O ex-gestor ainda sustentou que o processo estaria sendo usado para fins políticos e para tentar torná-lo inelegível.
“O que se tenta fazer aqui é transformar um processo técnico em inelegibilidade política. A Lei da Ficha Limpa não se encaixa para me penalizar. As contas foram analisadas e consideradas como uma das melhores do estado”, disse.
Em contraponto, o vereador Gustavo Bento Glória (PRD), conhecido como Beto Glória, rebateu duramente as acusações e reforçou que o parecer do TCE tem caráter orientativo, cabendo aos vereadores a decisão final.
“O parecer do TCE é orientativo, quem julga é a Câmara, é o voto da maioria dos vereadores. O teatro foi bem feito mesmo, mas por parte dele”, afirmou.
O parlamentar citou uma série de irregularidades apontadas nos relatórios, incluindo problemas na execução e na prestação de contas de convênios.
“Vários convênios sem a devida prestação de contas e outros com prestação de contas erradas. Uso indevido de convênios, valores depositados em contas sem aditivos, contrapartidas atrasadas e pagamento de aproximadamente R$ 36.731 com recursos próprios pelo atraso dessas contrapartidas”, elencou.
O presidente da Câmara, Thiago de Freitas (União), também fez críticas ao ex-prefeito, classificando sua gestão como irresponsável, especialmente no aspecto financeiro.

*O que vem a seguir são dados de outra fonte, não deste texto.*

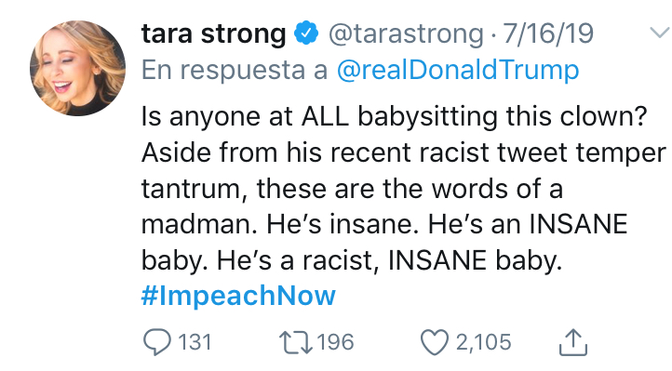672x371 pixels.
Task: Click the blue verified badge
Action: tap(306, 33)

“Ele fez muitas obras, fez financiamento, mas não pagou nenhuma parcela. Fica bonito fazer e deixar a conta para o outro pagar. Ele foi irresponsável”, disse.
Thiago citou ainda problemas deixados na área da saúde e em obras de infraestrutura.
“No primeiro ano, a saúde estava sucateada, sem remédio, sem carro. Precisamos de uma ambulância UTI e tivemos que recorrer a município vizinho. A Câmara devolveu R$ 380 mil para ajudar na compra de uma agora. O desrespeito ao dinheiro público foi grande”, afirmou.